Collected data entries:

Content starts

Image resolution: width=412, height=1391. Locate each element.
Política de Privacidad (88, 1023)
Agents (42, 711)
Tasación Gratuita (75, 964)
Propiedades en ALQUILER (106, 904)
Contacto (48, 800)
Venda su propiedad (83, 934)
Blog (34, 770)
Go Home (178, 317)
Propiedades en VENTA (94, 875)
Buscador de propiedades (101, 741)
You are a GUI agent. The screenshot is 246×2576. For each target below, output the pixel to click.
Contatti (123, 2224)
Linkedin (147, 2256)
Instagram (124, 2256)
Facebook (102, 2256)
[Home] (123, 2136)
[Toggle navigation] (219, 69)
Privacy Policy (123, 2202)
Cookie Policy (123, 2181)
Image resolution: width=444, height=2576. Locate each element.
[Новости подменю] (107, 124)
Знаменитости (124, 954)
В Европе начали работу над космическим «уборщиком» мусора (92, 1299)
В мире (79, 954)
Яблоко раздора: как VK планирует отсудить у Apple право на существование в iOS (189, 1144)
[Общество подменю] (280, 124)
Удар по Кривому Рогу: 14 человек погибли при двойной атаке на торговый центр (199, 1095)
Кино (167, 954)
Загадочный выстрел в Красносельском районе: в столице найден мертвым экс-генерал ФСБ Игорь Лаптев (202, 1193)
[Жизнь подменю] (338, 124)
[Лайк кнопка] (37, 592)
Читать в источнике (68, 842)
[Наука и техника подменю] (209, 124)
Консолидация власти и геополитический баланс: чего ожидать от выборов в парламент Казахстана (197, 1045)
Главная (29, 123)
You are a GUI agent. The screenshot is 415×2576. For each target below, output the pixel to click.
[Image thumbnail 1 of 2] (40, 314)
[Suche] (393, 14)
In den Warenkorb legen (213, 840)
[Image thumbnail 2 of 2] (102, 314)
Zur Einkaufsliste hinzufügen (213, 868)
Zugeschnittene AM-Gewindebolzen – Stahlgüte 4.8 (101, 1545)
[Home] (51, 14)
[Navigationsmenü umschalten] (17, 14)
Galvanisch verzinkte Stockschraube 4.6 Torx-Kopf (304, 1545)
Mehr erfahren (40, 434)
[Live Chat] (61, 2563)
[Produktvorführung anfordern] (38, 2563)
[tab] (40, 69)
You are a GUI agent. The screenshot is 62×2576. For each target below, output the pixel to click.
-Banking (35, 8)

Content ends

Task statement: Return the lines of the records that include the string "element".

Written response:
Image resolution: width=412, height=1391. Locate each element.
Image resolution: width=444, height=2576. Locate each element.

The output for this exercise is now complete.